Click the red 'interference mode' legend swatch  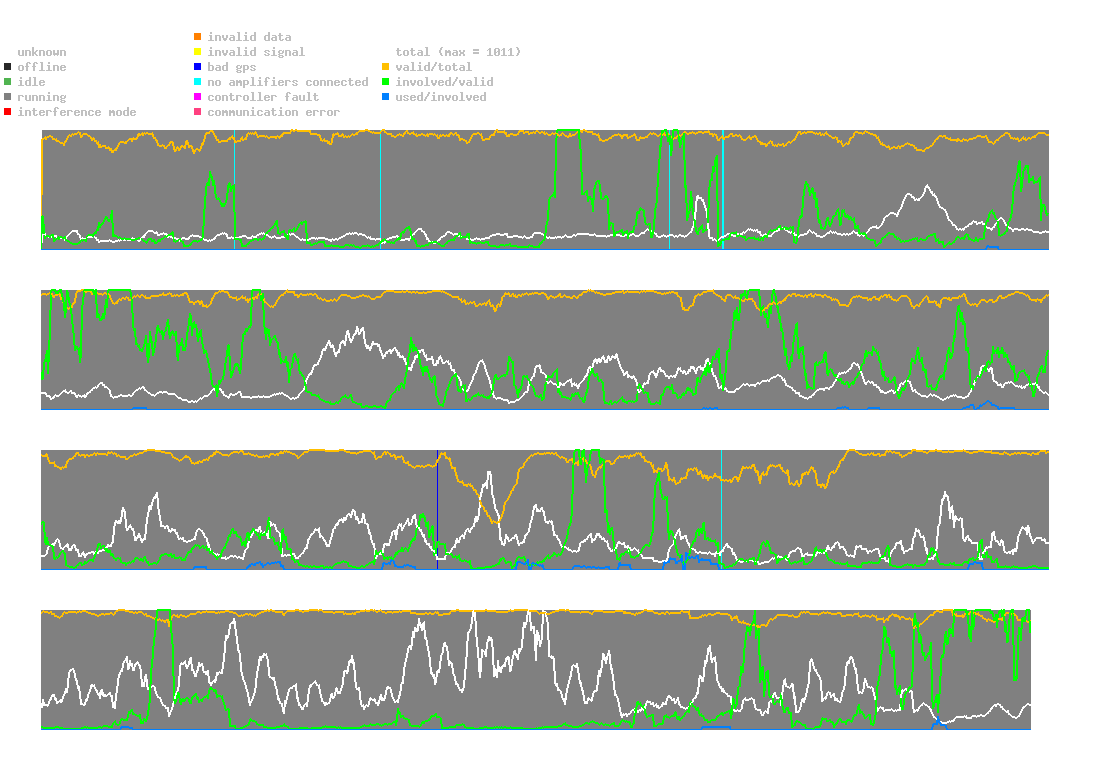(x=8, y=112)
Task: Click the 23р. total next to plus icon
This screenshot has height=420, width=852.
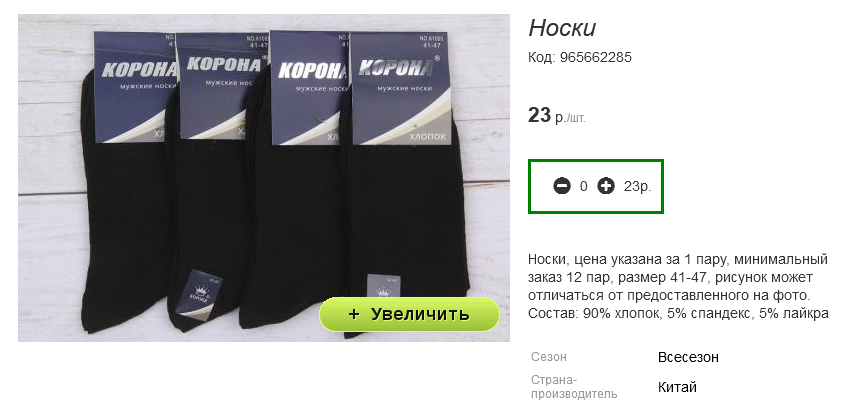Action: coord(637,186)
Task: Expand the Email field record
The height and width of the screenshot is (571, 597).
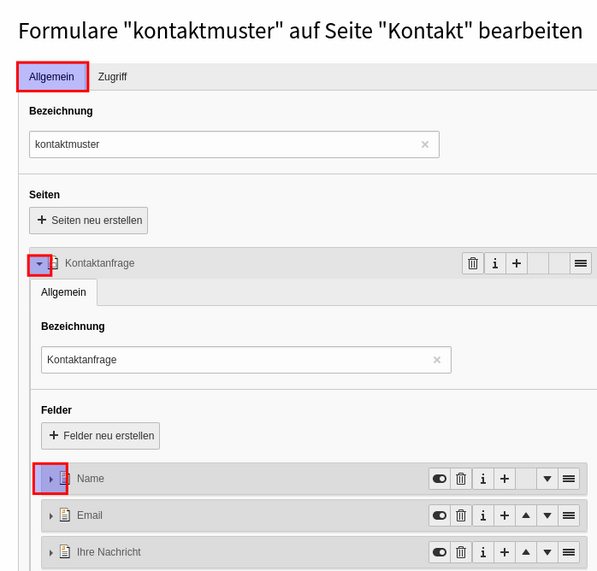Action: tap(51, 516)
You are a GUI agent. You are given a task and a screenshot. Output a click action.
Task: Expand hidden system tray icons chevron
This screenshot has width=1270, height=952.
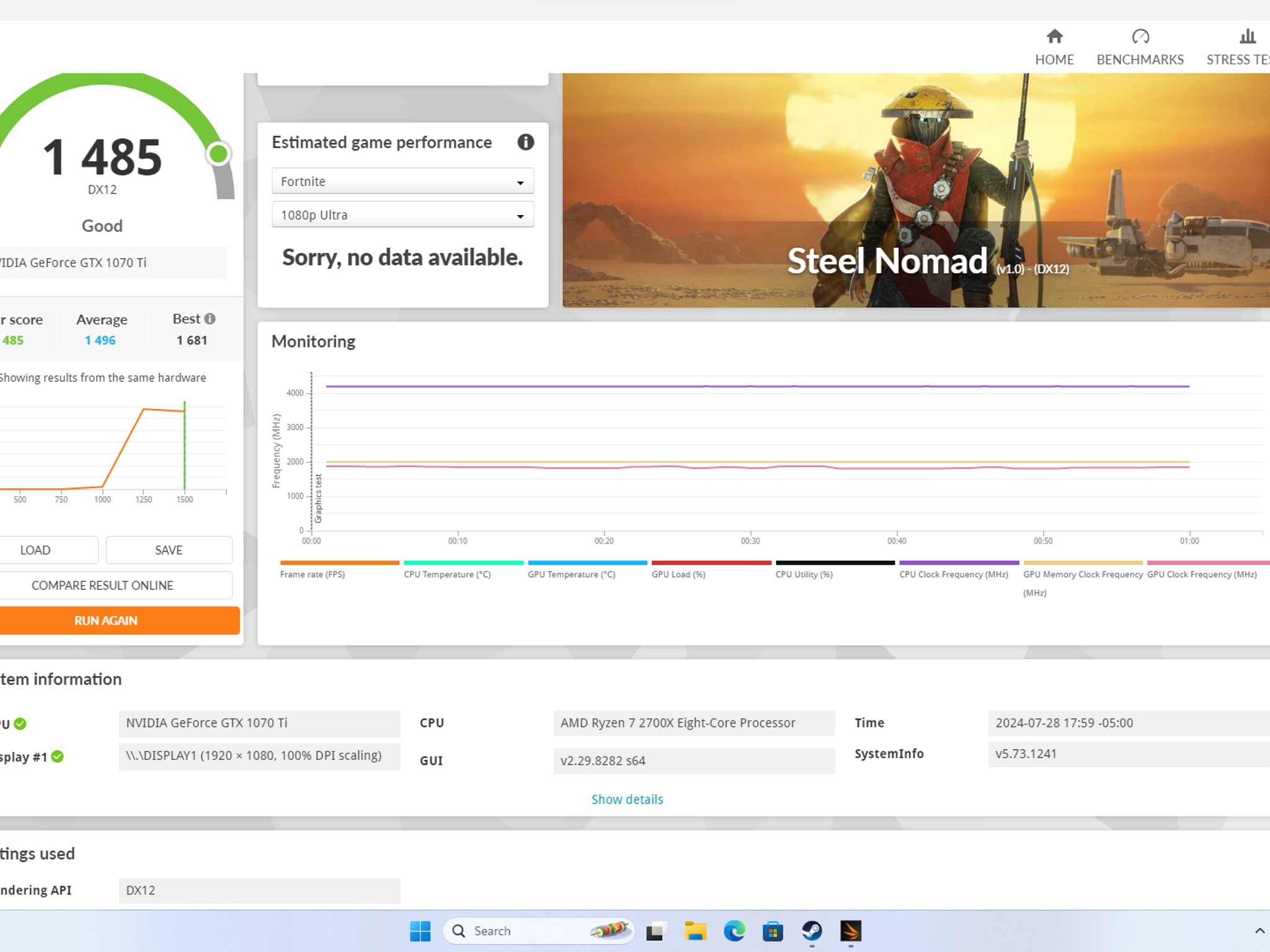click(1259, 931)
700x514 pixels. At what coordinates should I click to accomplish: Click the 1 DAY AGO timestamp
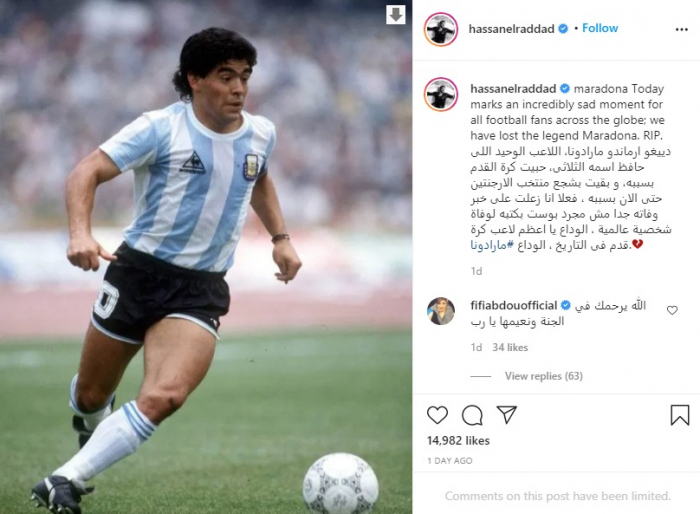click(x=450, y=461)
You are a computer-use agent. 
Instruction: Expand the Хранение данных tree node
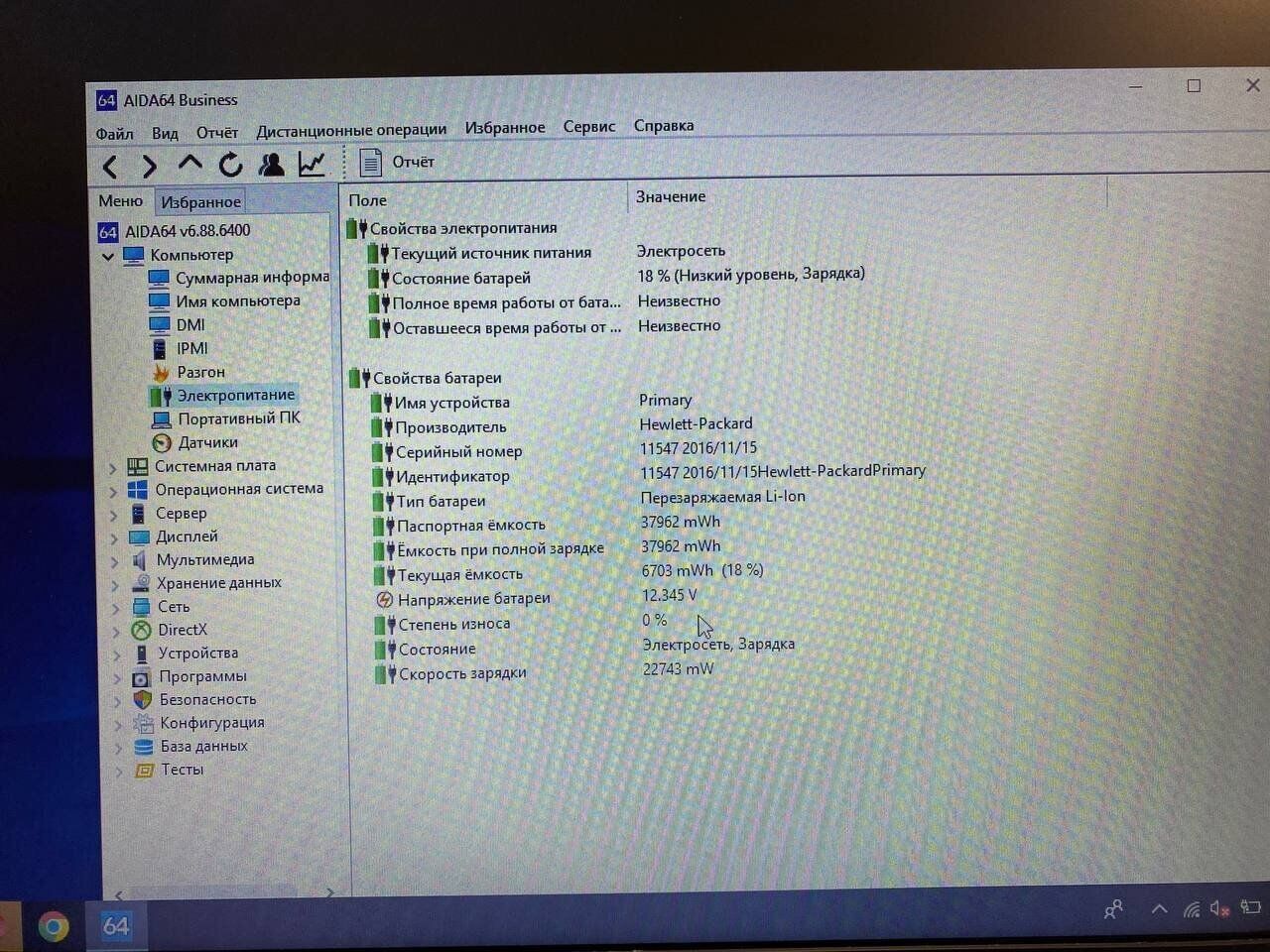[x=115, y=584]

| Your objective |
Only lines from the one holding "Instruction: Expand the" through the last line of the entries above are wanted, both ends included, each retyped exactly; no pictures.

| Your response |
Instruction: Expand the Хранение данных tree node
[x=115, y=584]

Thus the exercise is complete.